Apart from identifying the key principle, a good application of medical ethics requires us to identify the countervailing principles and adopt a holistic approach in assessing a case.
For example, a patient has a right to know what disease she has (autonomy), but do we tell her she has cancer at the first instance when she is obviously suicidal (non-maleficence)? In all likelihood in Singapore, the doctor will tell the next-of-kin or close family members instead.
In Dr Soo's case, the memo was not written out of any self-interest on the part of the doctor. His main concern was the well-being of his patient and to prevent self-harm, including suicide.
In the context of this case, the patient's autonomy and hence confidentiality rights should have been of secondary importance because the doctor had little choice but to assume out of prudence that the false tale concocted by the imposter was true. A delayed or prolonged verification process could have had disastrous consequences.
These are important countervailing principles at work which should be taken into account in determining the severity of the penalty meted out. My own view is that the $50,000 penalty was excessive.
The case has a chilling effect on the medical community. It comes shortly after the case of Dr Lim, who was fined $100,000 for not getting informed consent from a patient before giving her a common injection.
It is also particularly galling that while Dr Soo has been punished, the imposter appears to be at large. With respect to the imposter, justice is not done and has not been seen to be done.

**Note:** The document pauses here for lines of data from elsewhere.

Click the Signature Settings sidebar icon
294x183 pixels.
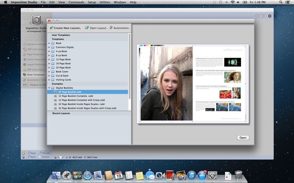point(25,44)

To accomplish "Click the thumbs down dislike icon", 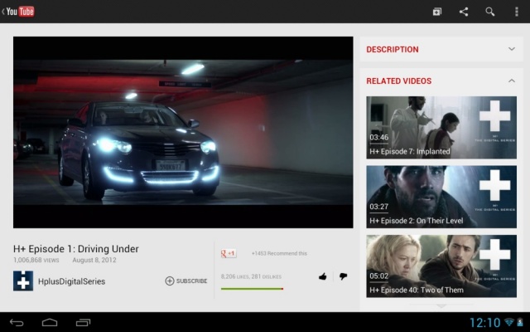I will click(344, 276).
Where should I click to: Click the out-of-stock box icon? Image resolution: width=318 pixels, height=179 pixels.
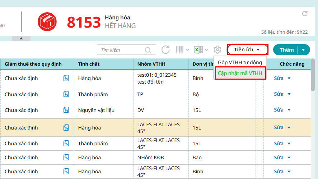47,22
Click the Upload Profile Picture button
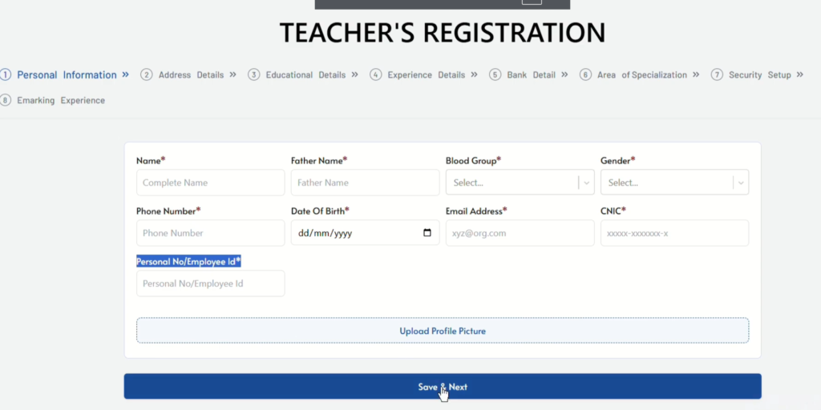 click(x=443, y=331)
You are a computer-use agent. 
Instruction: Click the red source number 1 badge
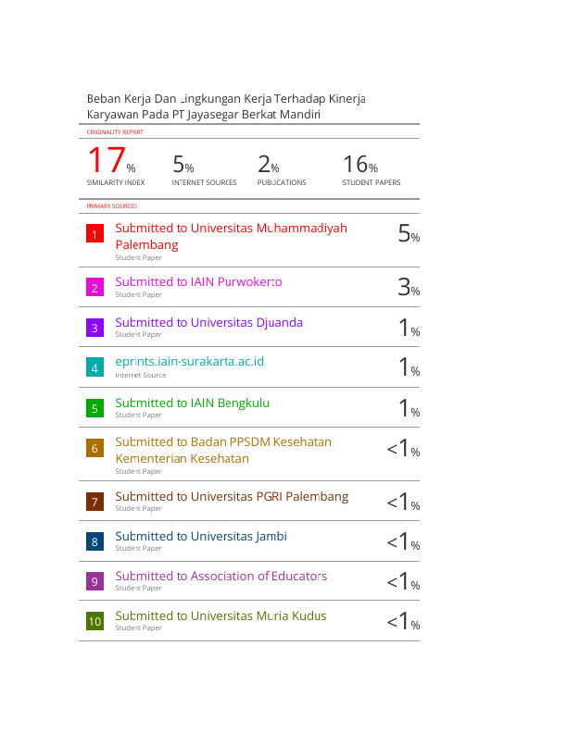click(95, 234)
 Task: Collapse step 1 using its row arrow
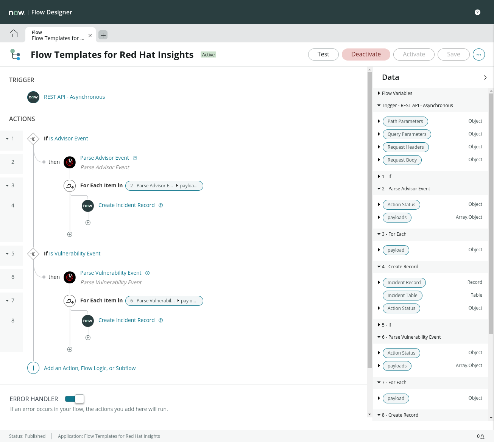(x=7, y=139)

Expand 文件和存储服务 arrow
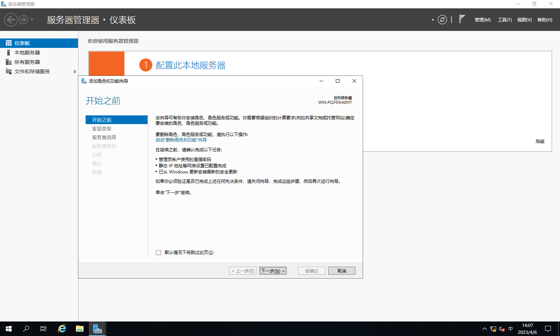[x=75, y=72]
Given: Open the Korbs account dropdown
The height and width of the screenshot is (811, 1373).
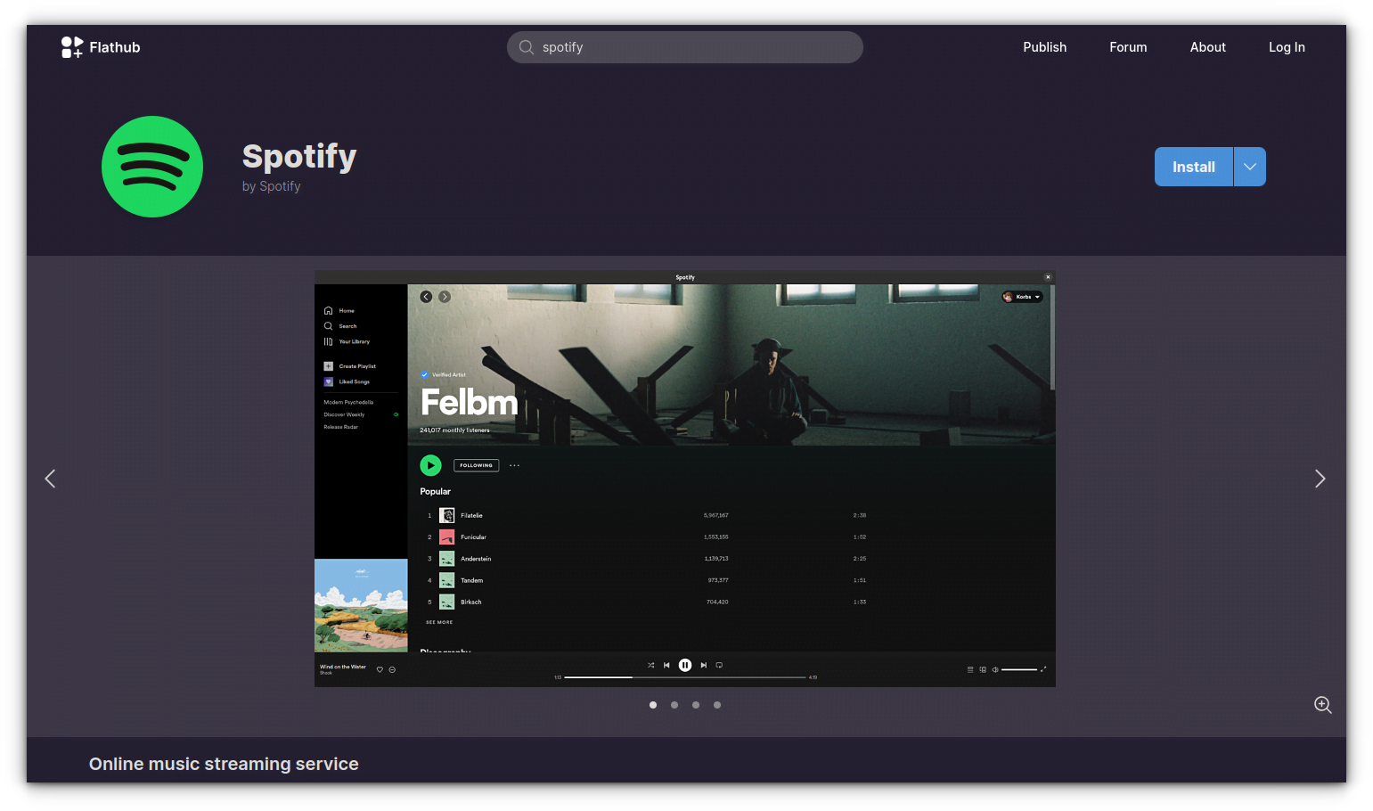Looking at the screenshot, I should [x=1021, y=297].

For medicine to be practised in a way that is sustainable for both the patients and doctors, the doctor-patient relationship needs to be protected. Protection does not mean just protecting the patient, but also the doctor.
Protecting a doctor does not mean letting him off lightly. If a doctor is errant or negligent, he deserves censure and punishment by the SMC.
But if a doctor makes an honest mistake in an attempt to do good, and no serious harm has ensued to the patient as a result, he deserves to be given treated fairly, not harshly.
If a doctor is not given due consideration when he makes an honest mistake in his attempt to do good, then the default option left for the medical profession is to embrace defensive medicine to the detriment of the doctor-patient relationship and society at large.
A local medical affairs blogger has joked that arising from the two cases, we will soon need an army of "consentologists" and "verificationologists" to keep doctors from being found guilty of professional misconduct. This will lead to either higher costs and/or more waiting time, and less satisfaction for both patients and doctors. And the sad fact is, this joke may not be far from the truth.
• Dr Wong Chiang Yin, a public health physician in the private sector, is a former president of the Singapore Medical Association. He is now an elected council member of the SMA and the Academy of Medicine Singapore.